Stored items
----

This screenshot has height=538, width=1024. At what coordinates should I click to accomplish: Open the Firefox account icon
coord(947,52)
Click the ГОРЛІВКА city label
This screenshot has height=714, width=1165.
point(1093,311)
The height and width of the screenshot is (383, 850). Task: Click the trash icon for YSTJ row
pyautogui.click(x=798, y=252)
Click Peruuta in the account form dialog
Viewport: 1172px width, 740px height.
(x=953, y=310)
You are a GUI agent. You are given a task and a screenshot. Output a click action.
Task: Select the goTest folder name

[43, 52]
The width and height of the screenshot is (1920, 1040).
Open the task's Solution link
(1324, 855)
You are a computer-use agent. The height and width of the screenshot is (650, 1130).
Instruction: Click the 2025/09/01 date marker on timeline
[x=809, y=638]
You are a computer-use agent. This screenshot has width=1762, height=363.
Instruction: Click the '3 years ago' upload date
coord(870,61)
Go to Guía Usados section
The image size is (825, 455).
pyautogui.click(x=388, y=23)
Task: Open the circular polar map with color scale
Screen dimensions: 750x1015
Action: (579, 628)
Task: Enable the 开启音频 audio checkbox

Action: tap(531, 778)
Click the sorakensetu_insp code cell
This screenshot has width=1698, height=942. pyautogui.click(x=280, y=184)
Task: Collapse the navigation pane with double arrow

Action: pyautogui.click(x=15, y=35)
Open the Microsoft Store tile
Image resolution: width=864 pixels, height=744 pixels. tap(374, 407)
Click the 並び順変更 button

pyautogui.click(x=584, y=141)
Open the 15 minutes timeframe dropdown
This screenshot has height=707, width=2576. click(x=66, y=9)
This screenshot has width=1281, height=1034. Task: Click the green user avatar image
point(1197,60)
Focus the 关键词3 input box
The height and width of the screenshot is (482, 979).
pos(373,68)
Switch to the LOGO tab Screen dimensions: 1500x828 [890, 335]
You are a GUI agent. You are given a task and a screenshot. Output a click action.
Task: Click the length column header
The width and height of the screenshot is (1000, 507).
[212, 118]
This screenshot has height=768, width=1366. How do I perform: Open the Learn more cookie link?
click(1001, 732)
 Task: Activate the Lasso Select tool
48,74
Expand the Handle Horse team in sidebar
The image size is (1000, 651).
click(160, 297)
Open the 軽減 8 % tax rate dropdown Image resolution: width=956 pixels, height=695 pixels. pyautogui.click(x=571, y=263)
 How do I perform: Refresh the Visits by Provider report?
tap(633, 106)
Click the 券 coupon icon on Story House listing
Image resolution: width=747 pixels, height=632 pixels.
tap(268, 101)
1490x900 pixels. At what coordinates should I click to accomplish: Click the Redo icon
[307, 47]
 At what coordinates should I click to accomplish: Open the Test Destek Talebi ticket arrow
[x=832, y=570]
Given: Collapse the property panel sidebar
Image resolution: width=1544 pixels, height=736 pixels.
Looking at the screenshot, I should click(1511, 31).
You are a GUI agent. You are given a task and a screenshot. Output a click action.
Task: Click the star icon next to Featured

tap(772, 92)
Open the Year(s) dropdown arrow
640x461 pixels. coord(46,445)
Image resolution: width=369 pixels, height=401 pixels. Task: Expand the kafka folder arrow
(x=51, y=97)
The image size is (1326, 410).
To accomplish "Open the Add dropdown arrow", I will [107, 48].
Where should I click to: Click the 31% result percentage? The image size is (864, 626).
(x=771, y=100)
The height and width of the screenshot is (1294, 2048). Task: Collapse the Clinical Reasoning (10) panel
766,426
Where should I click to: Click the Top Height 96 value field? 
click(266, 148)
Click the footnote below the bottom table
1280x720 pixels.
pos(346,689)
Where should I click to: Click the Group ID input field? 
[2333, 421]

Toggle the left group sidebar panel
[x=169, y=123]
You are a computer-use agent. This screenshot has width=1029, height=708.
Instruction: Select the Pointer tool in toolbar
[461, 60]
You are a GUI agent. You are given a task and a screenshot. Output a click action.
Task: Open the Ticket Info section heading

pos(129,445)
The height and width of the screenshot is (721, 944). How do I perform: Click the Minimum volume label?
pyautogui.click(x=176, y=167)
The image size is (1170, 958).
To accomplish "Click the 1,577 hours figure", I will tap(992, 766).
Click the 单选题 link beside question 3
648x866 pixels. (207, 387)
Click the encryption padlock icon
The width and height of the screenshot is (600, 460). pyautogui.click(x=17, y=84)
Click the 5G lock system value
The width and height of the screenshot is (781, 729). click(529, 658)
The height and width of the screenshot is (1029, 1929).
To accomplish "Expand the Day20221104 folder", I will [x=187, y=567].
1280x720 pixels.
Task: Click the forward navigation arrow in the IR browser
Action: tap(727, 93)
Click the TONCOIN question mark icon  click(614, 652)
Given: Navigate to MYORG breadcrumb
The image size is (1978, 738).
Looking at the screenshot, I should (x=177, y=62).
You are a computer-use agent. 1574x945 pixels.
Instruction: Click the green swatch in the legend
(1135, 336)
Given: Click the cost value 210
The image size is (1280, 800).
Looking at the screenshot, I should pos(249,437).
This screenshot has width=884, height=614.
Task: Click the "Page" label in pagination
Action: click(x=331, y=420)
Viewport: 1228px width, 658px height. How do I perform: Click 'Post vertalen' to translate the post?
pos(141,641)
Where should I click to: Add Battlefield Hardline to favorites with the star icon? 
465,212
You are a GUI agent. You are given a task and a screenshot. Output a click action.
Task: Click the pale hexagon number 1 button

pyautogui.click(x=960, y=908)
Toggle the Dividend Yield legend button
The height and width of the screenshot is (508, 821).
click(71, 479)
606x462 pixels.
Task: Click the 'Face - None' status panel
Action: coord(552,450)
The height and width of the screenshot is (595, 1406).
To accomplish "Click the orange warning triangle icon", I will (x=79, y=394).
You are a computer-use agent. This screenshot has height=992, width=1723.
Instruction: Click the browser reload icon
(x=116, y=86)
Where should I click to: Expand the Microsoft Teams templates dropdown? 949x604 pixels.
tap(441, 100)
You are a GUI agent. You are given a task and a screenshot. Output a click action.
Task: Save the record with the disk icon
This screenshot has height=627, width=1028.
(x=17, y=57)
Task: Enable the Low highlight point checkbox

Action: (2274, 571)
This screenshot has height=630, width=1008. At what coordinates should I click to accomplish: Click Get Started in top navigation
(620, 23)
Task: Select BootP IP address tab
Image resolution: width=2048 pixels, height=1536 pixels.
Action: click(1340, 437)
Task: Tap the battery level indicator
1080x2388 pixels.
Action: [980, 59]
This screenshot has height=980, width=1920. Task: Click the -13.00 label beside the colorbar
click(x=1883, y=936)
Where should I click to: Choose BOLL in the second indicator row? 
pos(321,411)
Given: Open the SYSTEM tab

----

_Problem description_
The lines to copy are those above that contain "computer".

_Your response_
You are a computer-use agent. The height and width of the screenshot is (650, 1130).
You are a computer-use agent. This screenshot has width=1762, height=363.
You are a computer-use agent. This screenshot has width=1029, height=708.
You are a computer-use agent. 1574x945 pixels.
You are a computer-use agent. This screenshot has height=992, width=1723.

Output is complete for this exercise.